主役がイケメンでもなく、パッと見はサエないオヤジなのに、気づいたらグイグイと観る者を引きこんでいくっていうのは、この役者さんの演技の巧さなのかもね?!

2014年6月 1日 (日)

『闇金ウシジマくん Part2』

今日は、劇場で公開中の作品のなかから、邦画をひとつ、ご紹介♪

これ、前作の『闇金ウシジマくん』が主人公のキャラは立ってるものの、話がグタグタでサッパリやったもんやから、今回は映画館で観ようかどうか迷ってたんやけど、なんや評判がなかなかやったんで、とりあえず失敗してもいいように(?)、レイトショーで鑑賞してみた。

大手芸能事務所のスターダストが製作費を出してるだけあって、山田くんに窪田くん、柳楽くんにユイカくんと、所属タレントが大活躍ってね(笑)

そんなこんなで、続編の感想は....................?!

闇金ウシジマくん Part2   ★★★☆☆   (2014年)

監督:山口雅俊

出演:山田孝之、やべきょうすけ、綾野 剛、菅田将暉、門脇 麦、高橋メアリージュン、木南晴夏、中尾明慶、窪田正孝、光石 研、柳楽優弥、崎本大海、バカリズム、本仮屋ユイカ、キムラ緑子、マキタスポーツ

金に困ったひとに高い金利で金を貸す闇金“カウカウ・ファイナンス”を営む男のもとに、自分のバイクを壊した青年に金を貸し付けろと暴走族の男がやって来る。金を貸す代わりに青年を雇うことにした社長のウシジマだったが...........ってなシリーズ第2弾?!
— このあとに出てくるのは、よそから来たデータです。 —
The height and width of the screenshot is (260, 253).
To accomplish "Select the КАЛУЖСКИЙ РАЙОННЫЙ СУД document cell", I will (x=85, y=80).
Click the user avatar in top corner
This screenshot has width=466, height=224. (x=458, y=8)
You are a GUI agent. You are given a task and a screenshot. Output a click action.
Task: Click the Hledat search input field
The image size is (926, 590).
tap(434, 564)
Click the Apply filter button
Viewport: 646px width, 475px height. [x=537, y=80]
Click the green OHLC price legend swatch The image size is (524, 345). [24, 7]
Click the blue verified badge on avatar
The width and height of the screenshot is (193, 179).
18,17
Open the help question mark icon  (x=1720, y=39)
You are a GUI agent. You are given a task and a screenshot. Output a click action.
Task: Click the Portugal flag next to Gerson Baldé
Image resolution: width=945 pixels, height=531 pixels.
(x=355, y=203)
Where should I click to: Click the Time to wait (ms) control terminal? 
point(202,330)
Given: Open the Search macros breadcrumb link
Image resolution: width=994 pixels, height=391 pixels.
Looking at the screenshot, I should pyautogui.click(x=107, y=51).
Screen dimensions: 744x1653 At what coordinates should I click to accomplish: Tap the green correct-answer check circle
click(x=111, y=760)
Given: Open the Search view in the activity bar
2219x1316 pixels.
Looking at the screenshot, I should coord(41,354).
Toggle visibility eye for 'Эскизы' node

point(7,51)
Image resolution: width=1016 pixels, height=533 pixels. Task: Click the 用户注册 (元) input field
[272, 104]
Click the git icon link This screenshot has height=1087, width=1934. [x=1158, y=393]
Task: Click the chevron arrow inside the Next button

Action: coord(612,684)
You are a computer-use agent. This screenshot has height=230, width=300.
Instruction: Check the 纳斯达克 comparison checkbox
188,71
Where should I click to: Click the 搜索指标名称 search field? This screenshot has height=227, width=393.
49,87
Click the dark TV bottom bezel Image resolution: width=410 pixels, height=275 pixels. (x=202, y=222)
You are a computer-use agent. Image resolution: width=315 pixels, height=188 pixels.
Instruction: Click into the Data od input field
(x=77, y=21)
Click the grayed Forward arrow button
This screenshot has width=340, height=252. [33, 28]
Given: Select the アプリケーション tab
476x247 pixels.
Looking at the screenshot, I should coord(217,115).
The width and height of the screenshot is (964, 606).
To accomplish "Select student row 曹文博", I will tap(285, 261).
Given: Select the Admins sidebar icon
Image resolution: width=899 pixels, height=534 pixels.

店のNo.1を目指すイケメンのホストと、そんな彼に惚れる貧乏な女の子、目先の金に溺れて身を崩していく、そんな哀しい人たちを相手に商売する闇金業者をとおして、社会の底辺の“痛いひとたち”を描くってとこなんかな。

原作のコミックは、まったく見たことがないんで、それと比べてどうのってのは分からんのやけど、主役の山田くんの雰囲気の作りかたが妙にツボにハマる、そんな作品やよね。

感情を抑えた表情なかに、どこか達観したような鋭い視線、そんなカリスマが垣間見える演技ってのが、なかなかの見応えやったかな。

あと、最近、CMから映画へと露出が増えてる門脇くん、なんや脱ぎっぷりがエエよね。体張って女優やってますってのは分かるけど、違う方向に行かんけりゃええんやけど.........なんて、ちょっと心配してみたりして(笑)

そんな彼女を狙う柳楽くん、いやぁ~、ヤバいわ。今、この手の病んだひと系の演技させると、彼以上のインパクトを出せる役者って少ないかもねぇ(笑)

そんなこんなで、尺が2時間以上あるんやけど、それを感じさせない“闇金エンターテイメント”は、ちょっとイラっとくる出演者もいるものの、山田くんのクセものぶりが如何なく発揮されて、全体としてボチボチ楽しめるデキばえやったね!?